To Explain The World: The Discovery of Modern Science oleh Steven Weinberg

Judul : To Explain The World:
The Discovery of Modern Science
Penulis : Steven Weinberg
Jumlah halaman : 416
Penerbit/Tahun : HarperCollins/2016
ISBN : 978-0-141-98087-4

Buku ini menceritakan sejarah sains yang ditulis seorang ilmuwan Fisika, Steven Weinberg, peraih Nobel Fisika tahun 1979, bersama Abdus Salam dan Sheldon Lee Glashow. Sesuai bidangnya, Weinberg menceritakan sejarah sains melalui Fisika dan Astronomi. Weinberg menyajikan narasi tentang sejarah sains dan memisahkannya dari penjelasan teknis dan rinci yang disajikan dalam bagian Technical Notes (saya yang awam astronomi dan tidak pintar matematika, melewatkannya saja). Meskipun Weinberg dikenal sebagai atheis, prolog bukunya tentang judul buku yang menyiratkan bahwa sains merupakan penemuan (discovery) dan bukan penciptaan (invention), karena sains sendiri sudah ada, dan merupakan hasil penciptaan (creation).

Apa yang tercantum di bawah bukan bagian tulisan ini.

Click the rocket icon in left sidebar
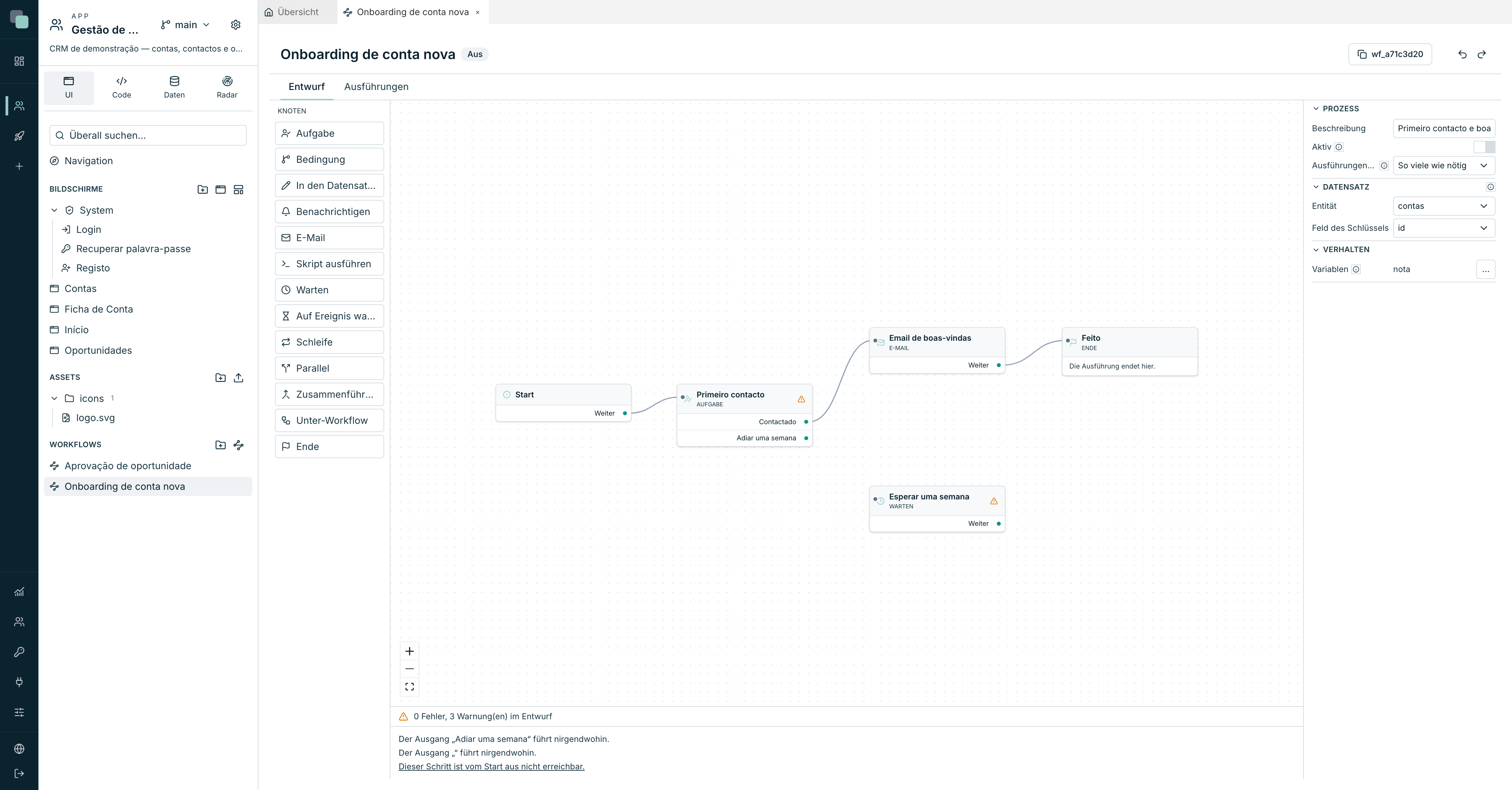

Sains pada awalnya lahir sebagai Filosofi atau ilmu filsafat di masa Yunani, tepatnya era Plato (600 SM) sebagai pendiri The Academy. Tapi linimasa sains sebenarnya dimulai oleh Thales 200 tahun sebelum era Plato, yang disebut oleh Aristoteles dalam bukunya berjudul Metafisika sebagai pencipta filosofi, menyatakan air sebagai unsur terpenting di dunia. Sains pada masa Yunani, mempelajari unsur alam dan benda-benda langit, lalu menghubungkannya dengan Dewa atau Tuhan, Sang Maha Pencipta. Dokumentasi ilmiah pada masa itu masih berupa puisi, berbeda jauh dengan laporan ilmiah yang kita kenal hari ini. Unsur yang dipelajari semakin luas, meliputi udara, tanah, dan api yang membentuk "urutan kosmos", berkembang menjadi ilmu Fisika.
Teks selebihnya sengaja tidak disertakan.